[begin Data supplied]
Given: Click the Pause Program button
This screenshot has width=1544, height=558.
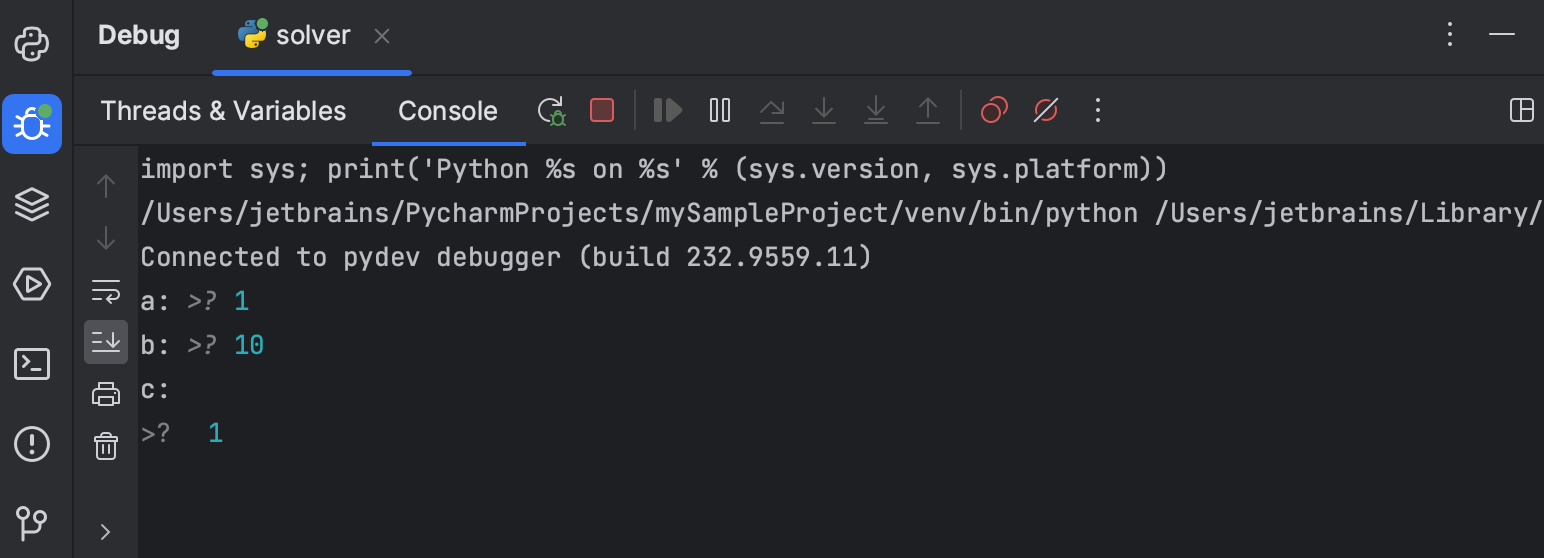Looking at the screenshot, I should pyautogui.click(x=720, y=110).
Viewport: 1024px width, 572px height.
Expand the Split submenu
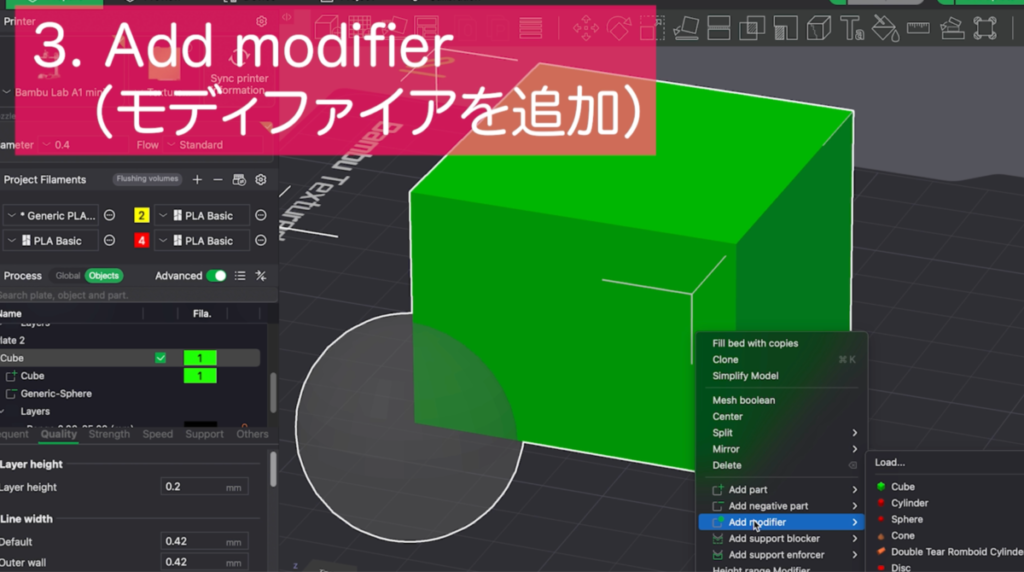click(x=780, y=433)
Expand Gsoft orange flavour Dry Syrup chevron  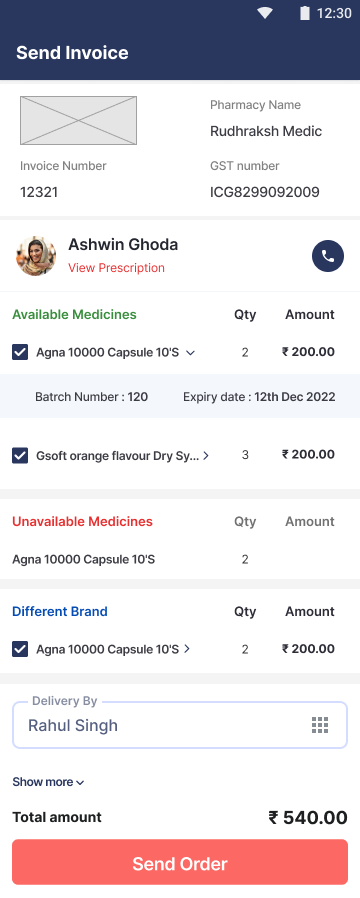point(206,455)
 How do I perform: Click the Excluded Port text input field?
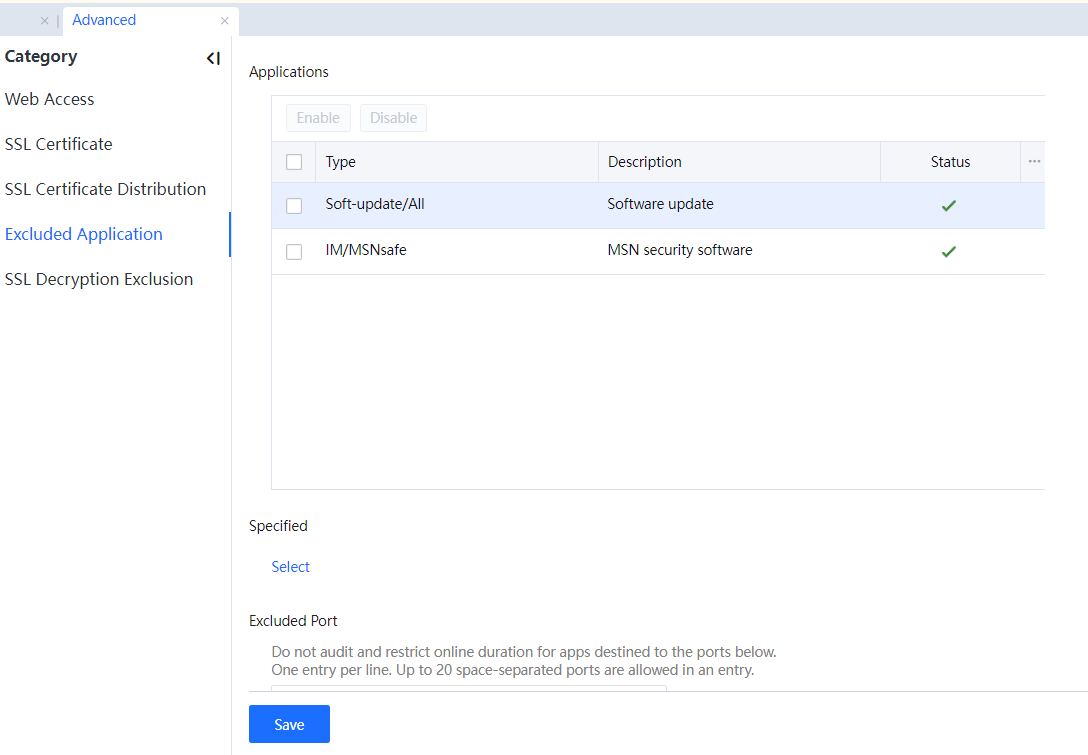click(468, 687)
[end Data supplied]
[Task brief] Write out the material again, starting at the line that contains "How do I perform: Click" and ending at the end of the material, with "Excluded Port" swapped for "Included Port" and everything else unchanged. Leave the pictures out of your answer.

[Answer to the exercise]
 How do I perform: Click the Included Port text input field?
click(468, 687)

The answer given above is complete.